Meningkatnya jumlah penduduk kota tentu berdampak pada kompetisi penggunaan lahan atau ruang. Ruang publik merupakan salah satu jenis ruang yang rentan diklaim, diokupansi, hingga dilakukan “pembajakan”. Mulai dari taman kota hingga ruang bersama yang digunakan untuk berlalu-lalang, yaitu jalanan.

Kendaraan bermotor, pemilik tahta tertinggi ruang jalan

Revolusi industri (1750-1850) menyisakan pelajaran bahwa masifnya penggunaan mesin dan bahan bakar fosil memiliki dampak mendalam pada kondisi sosial, ekonomi dan budaya. Ia merubah pola pengembangan bidang pertanian, manufaktur, pertambangan, dan teknologi informasi.

Dalam hal transportasi, pola pembangunan kota dengan cepat bergeser pada penggunaan kendaraan bermotor dan meninggalkan budaya berjalan kaki juga bersepeda. Perubahan tatanan global yang dimulai di Inggris ini kemudian menyebar ke seluruh Eropa, Amerika Utara, Jepang, dan akhirnya seluruh dunia.

Hari ini, mari kita lihat Indonesia melalui Jakarta.
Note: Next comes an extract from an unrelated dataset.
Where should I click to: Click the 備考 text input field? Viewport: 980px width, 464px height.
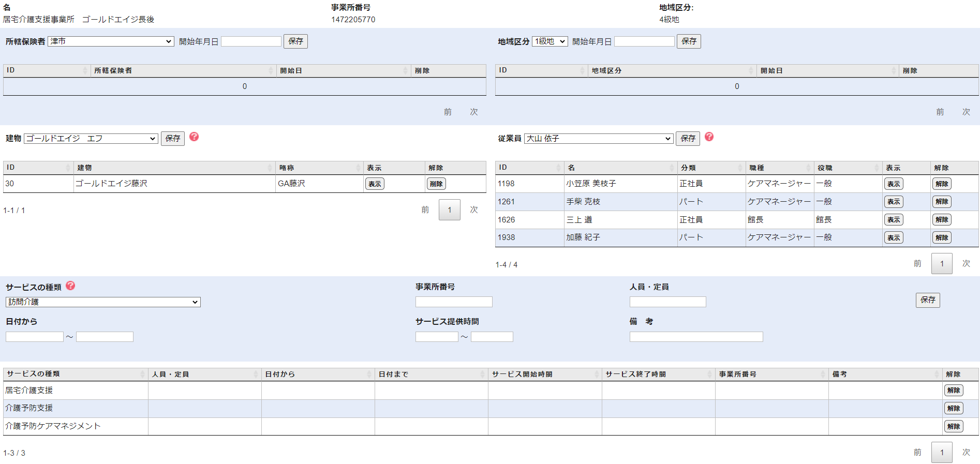pyautogui.click(x=696, y=337)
Pada tahun 2015 saja, jumlah penduduknya mencapai 9,7 juta jiwa di malam hari dan meningkat menjadi 11,5 juta jiwa di siang hari. Kurang lebih 3 juta penduduk di siang hari merupakan penglaju yang tinggal di kota-kota satelit dari wilayah Bogor, Depok, Tangerang, dan Bekasi.
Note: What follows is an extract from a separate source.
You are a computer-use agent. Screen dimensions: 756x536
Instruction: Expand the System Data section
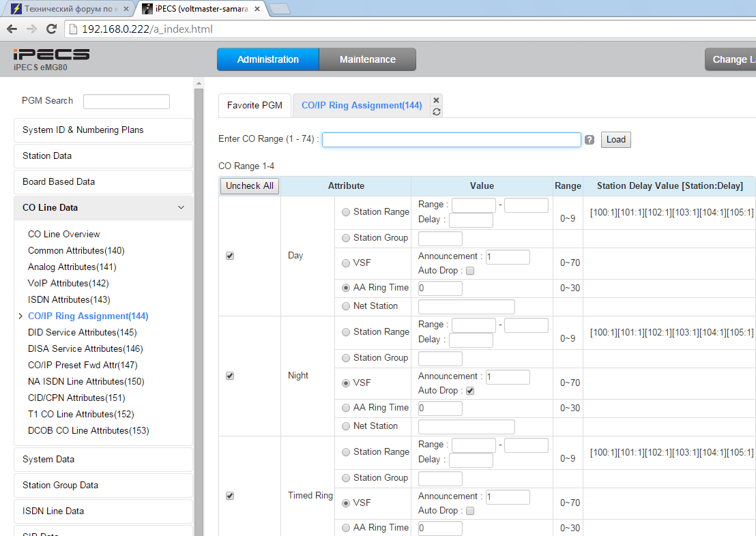point(103,460)
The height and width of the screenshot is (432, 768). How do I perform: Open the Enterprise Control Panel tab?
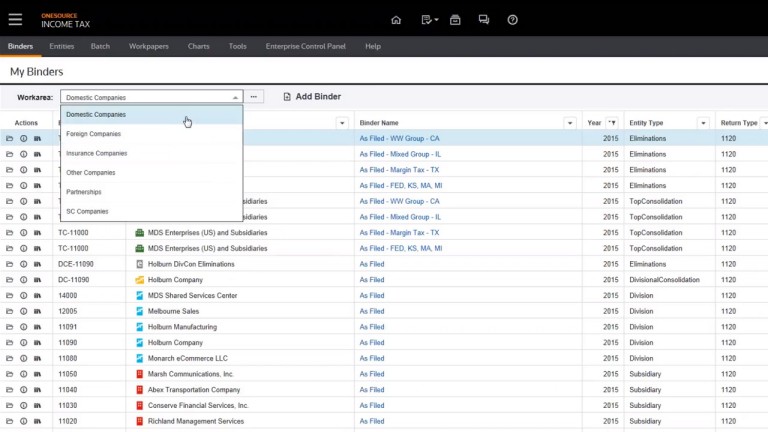[305, 46]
Besarnya jumlah penduduk yang melakukan mobilitas tinggi di Jakarta tentu bergantung pada fasilitas transportasi yang tersedia. Sayangnya, penyediaan fasilitas publik yang ada belum mampu menjawab tantangan dan kebutuhan “penikmat” Jakarta yang sudah terlalu besar. Alhasil, penggunaan kendaraan bermotor pribadi, baik mobil atau motor, menjadi pilihan yang dianggap paling efektif, fleksibel, dan murah.
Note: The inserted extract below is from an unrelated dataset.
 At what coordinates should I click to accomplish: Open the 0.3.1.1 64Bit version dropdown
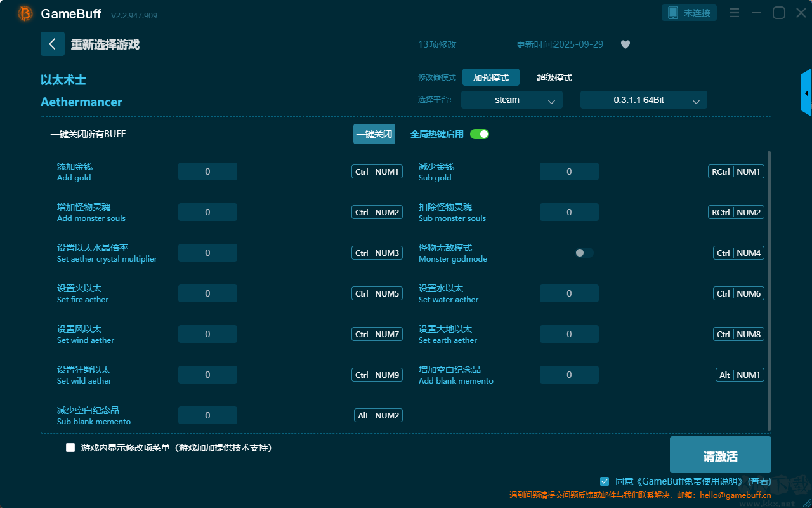pos(643,100)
Berdasarkan data dari Jakarta Smart City pada tahun 2017, total kendaraan yang ada di Jakarta (motor dan mobil) berjumlah hampir 2 kali lipat dari total penduduknya. Hal ini menunjukan bahwa betapa pola pembangunan Jakarta saat ini bukan dirancang untuk manusianya, melainkan kendaraannya.

Hampir di semua sudut kota, pola pembangunan jalan didominasi oleh perkerasan aspal. Lebih dari 70%-nya digunakan untuk memfasilitasi kendaraan bermotor namun hanya sedikit saja menyisakan ruang bagi pejalan kaki, sepeda, dan jalur hijau.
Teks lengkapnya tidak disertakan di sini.